OBJECTIVES:
a: List every condition label that appears in parentheses in the passage on multi-condition PLDA training below.
b: Carry on the passage on multi-condition PLDA training below, starting right after its final sentence.

DOCUMENT:
══════
From the results, we can see that multi-condition training, can provide improvement across all condition and systems without signal enhancement. We can see that the ideal combination of the augmented data for multi-condition training of PLDA depends on a condition. In noisy condition (prism,noi), it is more effective to use noise augmentation only. For reverberated condition (prism,rev, BUT-RET-merge) we can see more benefits in using reverberated augmentation set compared to others.
5.3 Final remarks
Although EER is a common metric summarizing performance, it does not cover all operating points. In this section, we present the performance of various systems via DET and DCF curves as to see a complex behavior of the systems.
══════
DATA SEGMENT:
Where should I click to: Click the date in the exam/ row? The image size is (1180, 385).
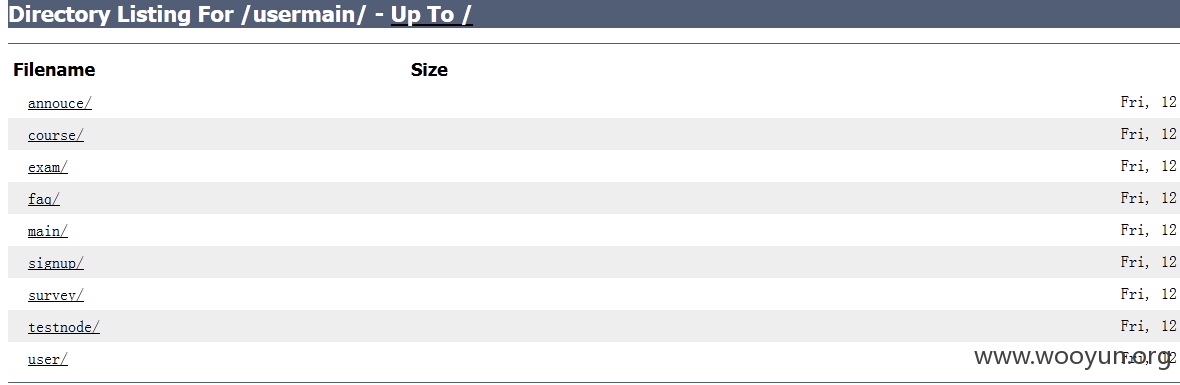pyautogui.click(x=1149, y=166)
══════
TASK-BY-TASK ANSWERS:
a:
prism,noi
prism,rev
BUT-RET-merge

b:
In order to summarize our observation without overwhelming the reader with too many plots, we have chosen two representative conditions, that are closest to the real-world scenario—sre16-yue-f (Figure 6) and BUT-RET-merge (see Figure 7). More specifically, the sre16-yue-f condition was chosen because a) it contains original noisy audio, and b) compared to the rest of the conditions, there is a high channel mismatch between the training data and the evaluation data. The BUT-RET-merge condition was chosen because it realistically reflects real reverberation.
Looking at the graphs reveals that the benefit from using the studied techniques can be substantial. It is worth noting that according to the tables above, denoising may not be effective w.r.t. EER, however, when looking at the DET curves, we see that there are operating points that do benefit from denoising in a fairly large extent.
Apart from i-vector system on the sre16-yue-f condition, the DET or DCF curves corresponding to the denoised system are generally better than those using the original noisy data over the whole range of operating points.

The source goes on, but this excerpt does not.